Without specifying a particular work, questions like Why don't zombies eat each other? are far too broad. Virtually any answer one wants can be correct, depending on whether one can find a work containing a "zombie" that follows the right principles.

Is it because:

  • The virus in them seeks to infect human beings?
  • They are reanimated corpses that simply obey the whims of their animator, and thus have no desire to attack their fellows?
  • They are humans placed in a near-death state, and those don't want to eat humans' brains anyway?
  • They thrive on life energy, and the undead don't possess it?
  • They are evil, and see no reason to attack other evil creatures?
  • They are actually aliens, and the "brain-eating" was a myth made up by frightened humans?

Any and all of these could be true, and most of them likely are nothing close to the sort of answer the OP wants.

The accepted answer on this question ends thus:

In short, it's a conceit of the genre, and each author gives it his own spin (or doesn't - some just don't address it).

Such questions are the definition of "too broad." They can have any of a very large set of answers, and producing a complete answer is basically a matter of creating a large set of mutually contradictory answers and combining them into one.

Fortunately, I believe most such questions can be made clearly on-topic by clarifying what kind of creature or situation the questioner has in mind, and asking about a specific work that exemplifies that situation. Thus the question becomes narrow, with well-defined answers.

For example, perhaps the questioner has Romero-style zombies in mind:

Question: Why do zombies in the Romero films not attack each other?

Answer: "...they seek living flesh.
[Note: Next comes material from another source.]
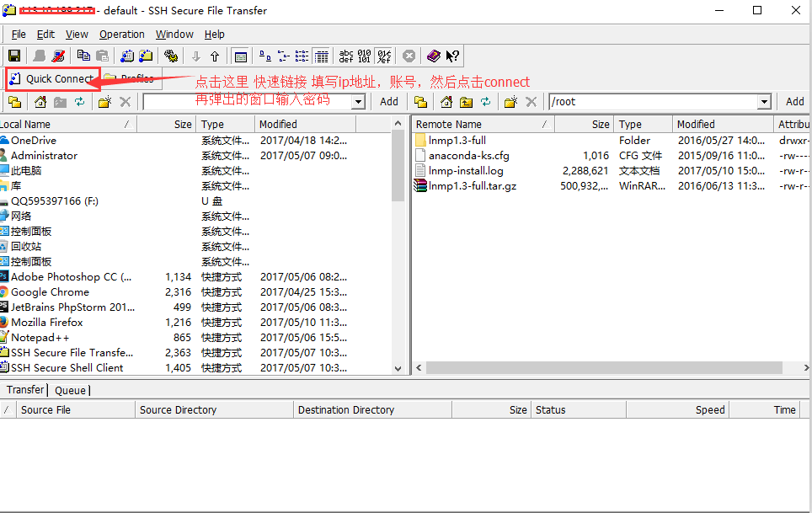Click the Quick Connect button
Viewport: 812px width, 513px height.
pyautogui.click(x=52, y=79)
If it isn't warm, they leave it be."

Similarly, Should werewolves in literature be considered magical living creatures or part of the Undead? has two equally correct, entirely contradictory answers: yes and no. But specify a work of fiction (and the questioner probably had one vaguely in mind in any case), and the question becomes much more clear:

Question: In the Parasol Protectorate, are werewolves undead or alive?

Answer: Werewolves are considered a form of undead.

Or

Question: In the Dungeons and Dragons, are werewolves undead or alive?

Answer: Werewolves are living shapeshifters. Although they are vulnerable to silver, they are not undead.

Indeed, there very premise of such questions is often incorrect if applied to every instance of a category.

Why are vampires not rotten like other undead?

The answer varies from "magic" to "no, they are most certainly rotten." Specify a universe or narrow set of universes, and the question becomes better-posed.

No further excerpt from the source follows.